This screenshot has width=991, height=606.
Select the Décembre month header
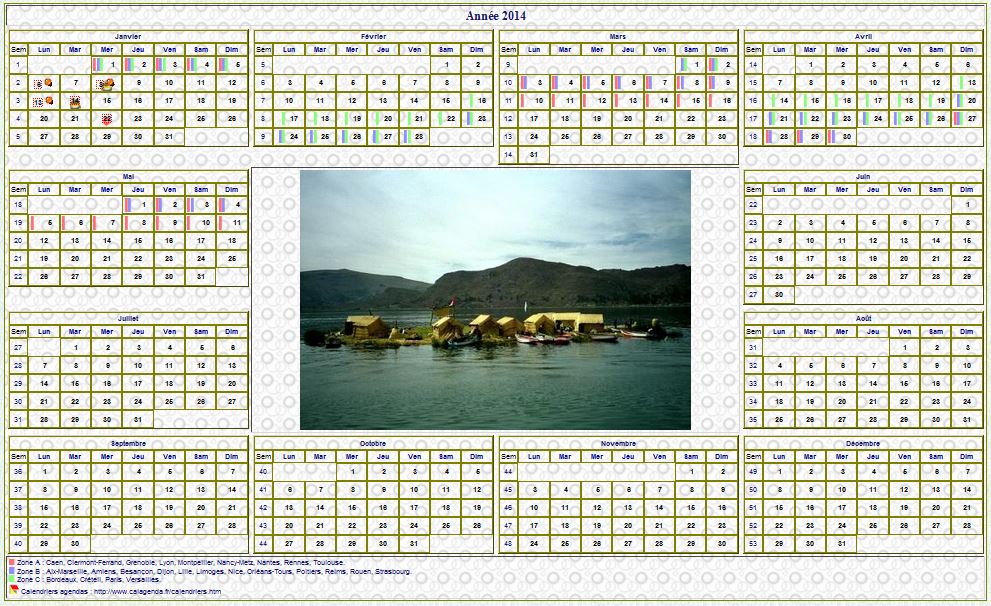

...

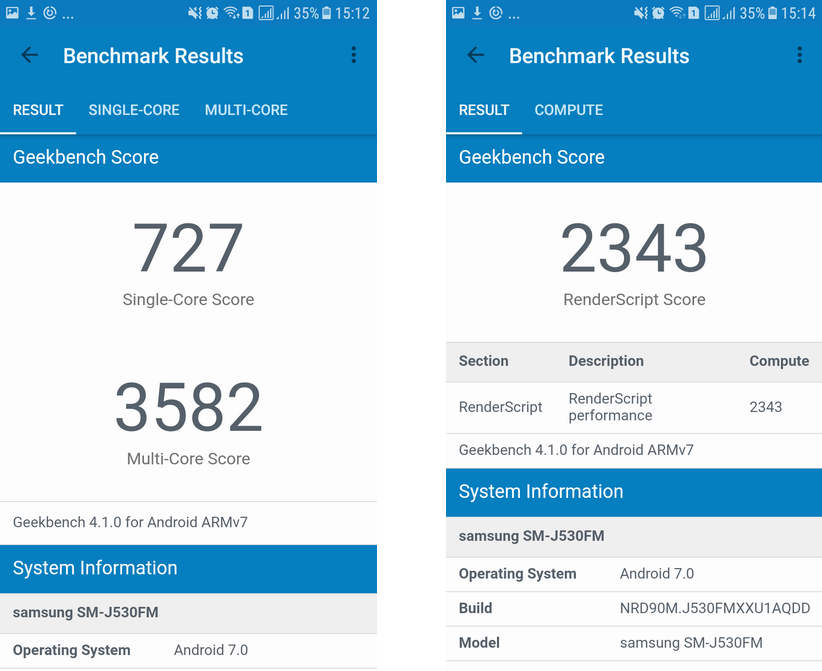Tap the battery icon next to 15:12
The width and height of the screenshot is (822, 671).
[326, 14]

==

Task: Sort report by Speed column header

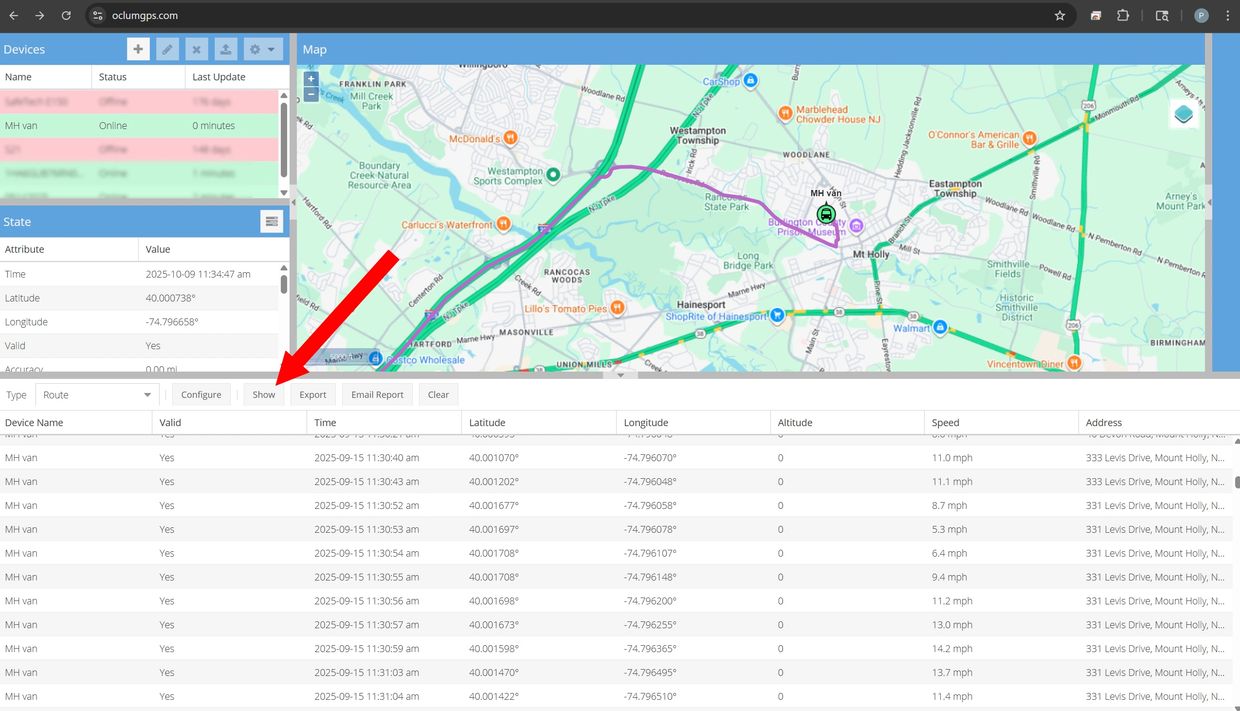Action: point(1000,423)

Exercise prompt: Reproduce word for word the material above, starting with the line that has "This screenshot has width=991, height=606." and stopping after the line that has "Select the Décembre month header".

Solution to the problem:
This screenshot has width=991, height=606.
Select the Décembre month header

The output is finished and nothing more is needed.